Вовец старался не думать о своем безвыходном положении. Это было тем более легко, что резкая головная боль и ломота во всем теле не позволяли думать вообще, только мучиться и стонать. И Вовец стонал, от этого становилось чуть легче, да и некого было стесняться. Сейчас бы он мог даже поплакать без всякого ущерба для чувства собственного достоинства и мужской гордости.
Огромное подъёмное колесо опрокинулось и косо застряло в шахтном колодце. Его насквозь, как вязальная спица клубок шерсти, пронзила обугленная деревянная стойка. Вовец, пьяно качаясь на подламывающихся ногах, подошел ближе и ухватился за обод, почти повис, отдыхая. Повел головой, светя налобником. Луч желтого света выхватил мёртвое перекошенное лицо. Остекленевшие, широко раскрытые глаза отрешенно смотрели прямо на свет из темных провалившихся глазниц. Ленточка серого пластыря перекрутилась и прилипла ко лбу, открыв развороченную переносицу. Рот раскрыт, мелкие желтые зубы оскалены. Сейчас покойник ещё больше стал похож на кота, только дохлого. Ударной волной парня буквально вбило между толстыми спицами деревянного колеса, а выброшенное взрывом двухметровое бревно размозжило ему левый бок, разворотило, прошло насквозь и остановилось. Был он по пояс голым, курточку спортивного костюма, разодрав молнию, воздушная волна завернула на спину. Кровавые мясные лохмотья лежали на черном бревне, из них торчало плоское белое ребрышко, точнее, обломок его. Вовца от этакого натюрморта ещё больше затошнило.
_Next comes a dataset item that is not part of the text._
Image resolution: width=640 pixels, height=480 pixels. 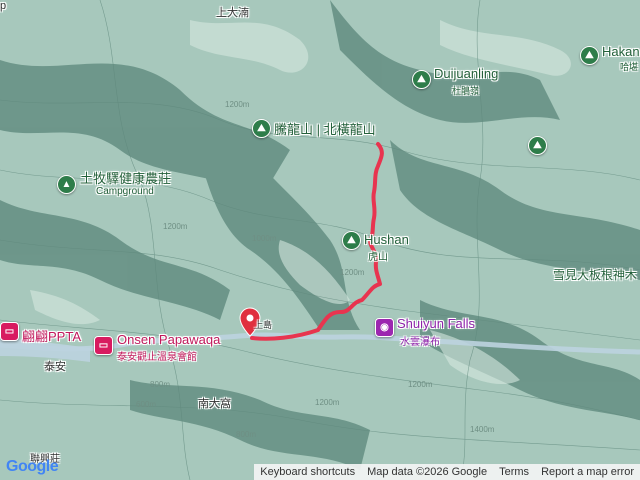 What do you see at coordinates (621, 52) in the screenshot?
I see `poi-label-hakan-en: Hakan` at bounding box center [621, 52].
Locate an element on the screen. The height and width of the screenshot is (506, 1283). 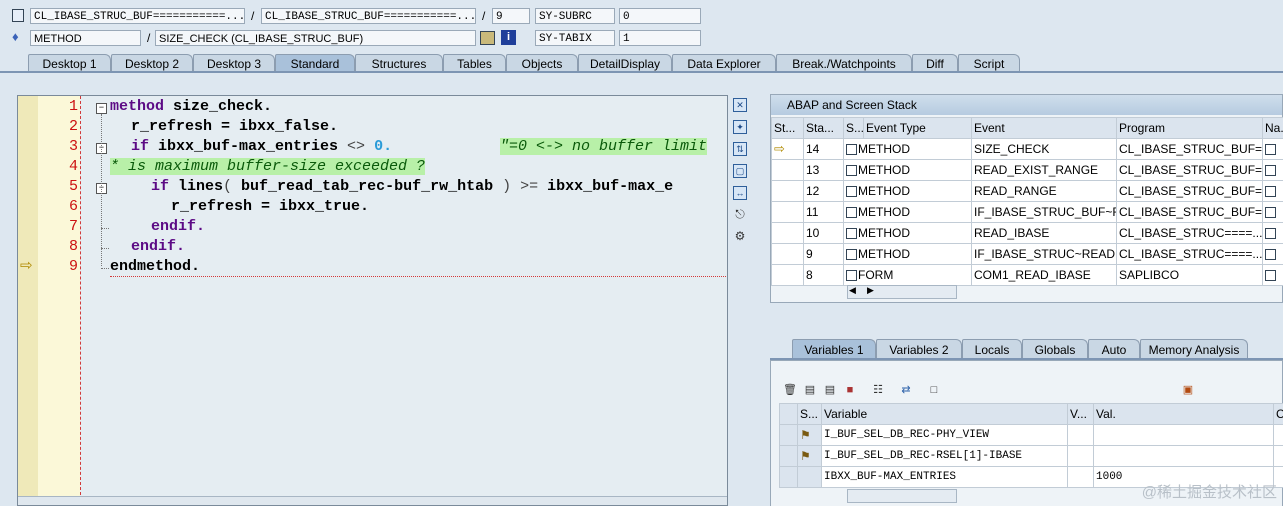
fold-guide is located at coordinates (105, 249).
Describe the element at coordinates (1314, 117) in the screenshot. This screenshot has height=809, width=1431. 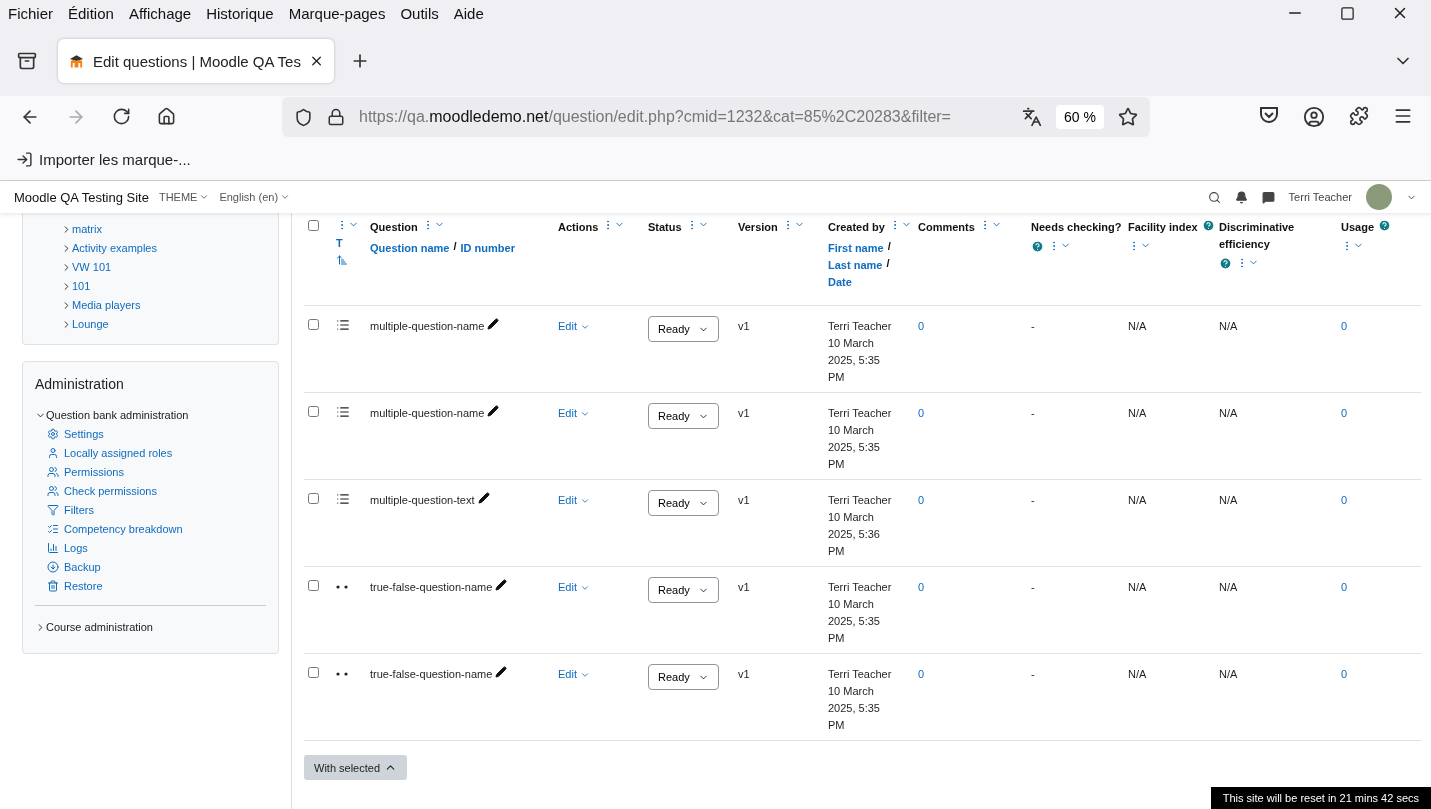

Он отвел луч налобника, постоял, мыча и постанывая, ожидая пока закончится рвотный позыв. В какой-то миг ему показалось, что он стонет не один, кто-то ему подвывает. Вначале подумал, что это шуточки головной боли и звона в ушах, но тут раздался такой крик, что Вовец даже испугался. Ну, не так чтобы по-настоящему, а не по себе сделалось. Еще бы: глубоко в горе, вход завален, дышать нечем, темнотища, трупы изувеченные, да ещё и орет кто-то диким голосом, а эхо подхватывает. Из-за этого эха и звона в ушах он не мог определить направления. Потом понял, что тот, который к колесу пришпилен, помалкивает, значит, надо посмотреть другого, возле штольни. Вовцу, когда он на него в первый раз мельком глянул, показалось, что парень изжарился, как поросенок в духовке, но сейчас он оказался живым, только чуть подпеченным. Очнулся и заорал, ожоги - штука очень болезненная, никому бы не посоветовал такого испытания.